Thursday, April 3, 2008

It's SSSSPPPRRRING!

Winter is still peeping around the corners, leaving ice on my windshield every morning this week and freezing my cheery marigolds into sad brown clumps. But by the calendar, it's SPRING! And spring means GARDENING!

I didn't get to the garden during Holy Week, and the week after Easter, although vacation for us, held both a birthday and Class Day. So not until this week with short days due to standardized testing with our ISP was I able to survey my winter-worn flower beds and take a little action.

One of my problems is that I can only work about 20 minutes in the garden before my body starts to complain vociferously. It's the bane that accompanies my immune system issues: I must not overdo. But I did manage over a few days to clean out the front flower bed, discovering several snapdragon plants that overwintered well as well as my delphinium and shasta daisies. I unearthed my little birdbath from under the spent oak and Pippin leaves, pulled out the dead alyssum, weeded here and there, and planted one six-pack of Sweet Williams (dianthus):



The other half of this bed held all of my glorious daffodils -- over 50 bloomed this spring in a six-foot area. They were extravantly beautiful. But they bloom such a short time -- and endured a good snowfall as well -- so they're fading in upon themselves, waiting for the pregnant bellies of the purple irises to birth their spring blooms.

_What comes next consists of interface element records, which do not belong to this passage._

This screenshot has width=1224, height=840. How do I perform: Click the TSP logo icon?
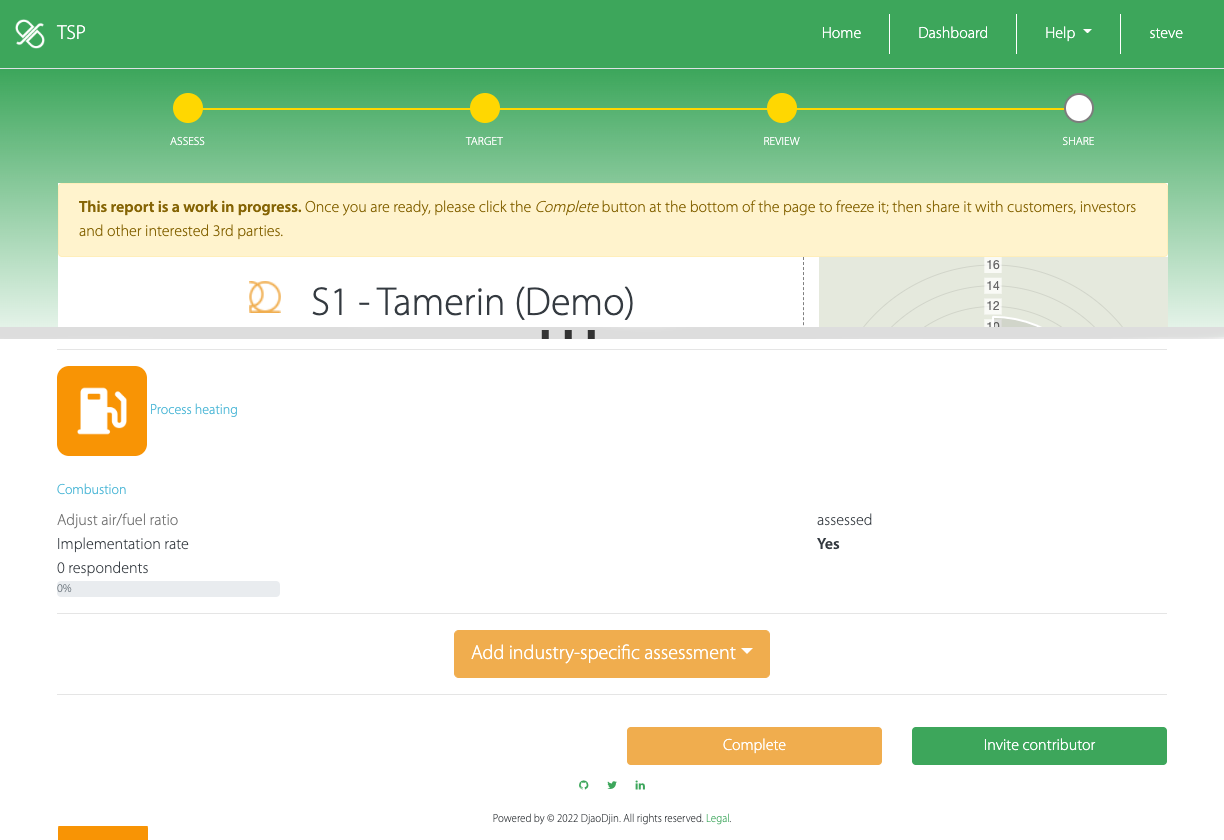(30, 34)
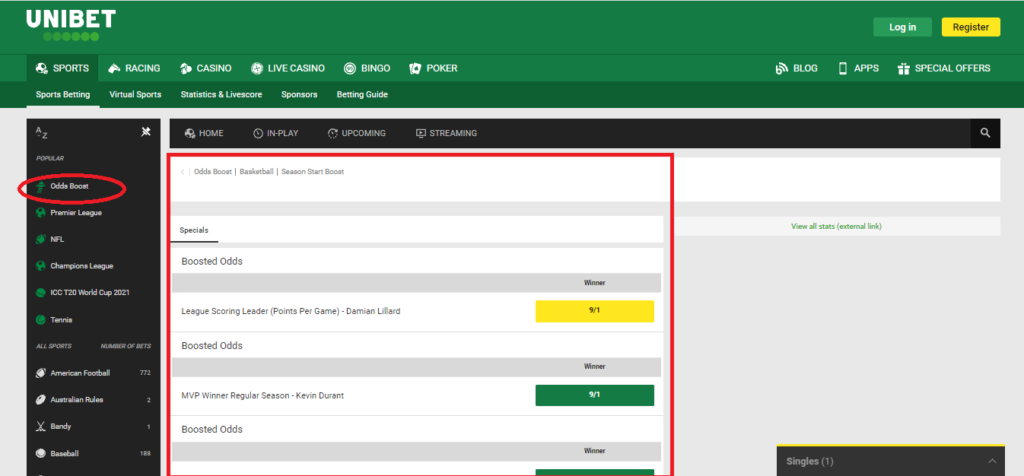
Task: Click the A-Z sort icon in sidebar
Action: click(41, 132)
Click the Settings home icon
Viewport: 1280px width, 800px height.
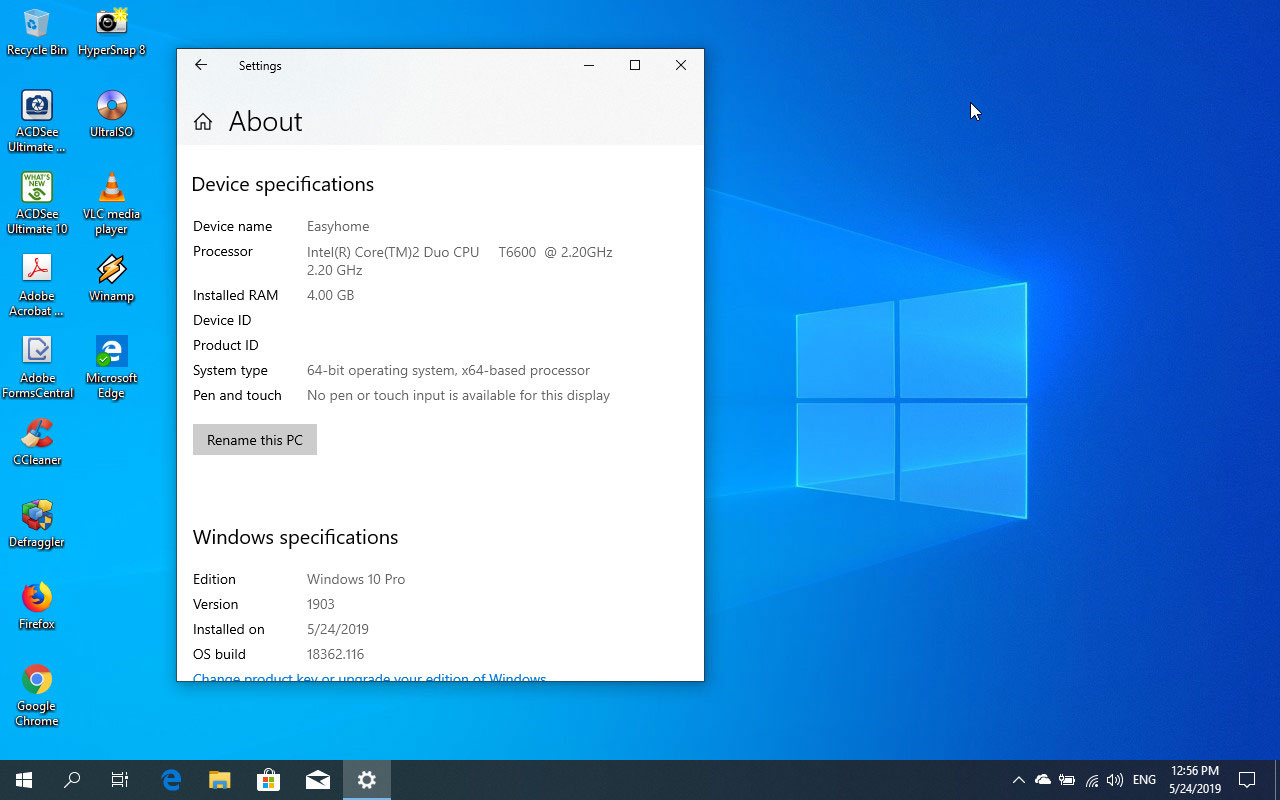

After dealing with the front bed under the porch, I moved to the back beds. One day was spent cleaning the perennials -- I lost the salvias (blue sages), but the honeysuckle did well and whatever the purple mounds are that Judith gave me last year, they sure are thriving:



I spent the next couple of afternoons in the next part of the flower beds that stretch along the back fence. I trimmed back the roses (rather late again!), weeded, dug out dead salvias, pulled up the spent gray stalks of last year's hollyhocks, and trimmed the dead foliage off the lavender plants, revealing new clumps of growth at the bases:



And I am rejoicing that three of my five tulips came back this year and even bloomed! Why the fuschia ones survived and bloomed and the red ones didn't, I just don't understand. But I'm glad to welcome tulips into my garden all the same. More than glad, actually; try enthralled! (And I'll get more for next year, too. when we can afford them.)



I have more of this bed to do as it stretches from the gate all along behind the house, but it will have to wait until I have time later on -- perhaps next week. But I love discovering the new green growth under the dead gray and black junk. It's definitely one of my favorite parts of spring: the gardening, the digging into the cool earth, even the stripes of black dirt under my nails. Aaaah, spring! It's puddle-wonderful and mud-luscious in every way.